Dans la veine des show à jurés, TF1 vient de lancer une nouvelle saison de son Danse avec les stars. Le principe : une personnalité ayant surtout pratiqué le slow dans des boums est associée à un danseur professionnel pour présenter au fil des semaines des chorégraphies toujours plus compliquées. A chaque épisode, un des participants est éliminé et à la fin, comme Highlander, il n'en restera plus qu'un.
Ce genre de shows repose sur deux ingrédients principaux : d’abord, le casting, qui doit mêler stars sur le retour, artistes patauds de ses pieds et jeunes talents (respectivement incarnés cette année par la chanteuse Priscilla, l’acteur Thierry Samitier et @EnjoyPhoenix) ; ensuite, le jury, dont l’importance est au moins égale à son potentiel de méchanceté.
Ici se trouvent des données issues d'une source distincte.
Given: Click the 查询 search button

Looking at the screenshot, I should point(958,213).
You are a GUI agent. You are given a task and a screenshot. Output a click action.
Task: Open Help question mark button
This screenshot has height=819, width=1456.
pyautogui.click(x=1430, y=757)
La mise en scène repose, elle, sur deux espaces distincts, la piste de danses d'un côté et les coulisses de l'autre, où les danseurs viennent «débriefer» leur prestation. Cette salle s'appelle la «Redroom» mais, sûrement à cause de notre amour immodéré de Shining, on a entendu la «redrum». Du coup, on a longtemps cru que cette pièce servirait à d'autres supplices. On attend toujours.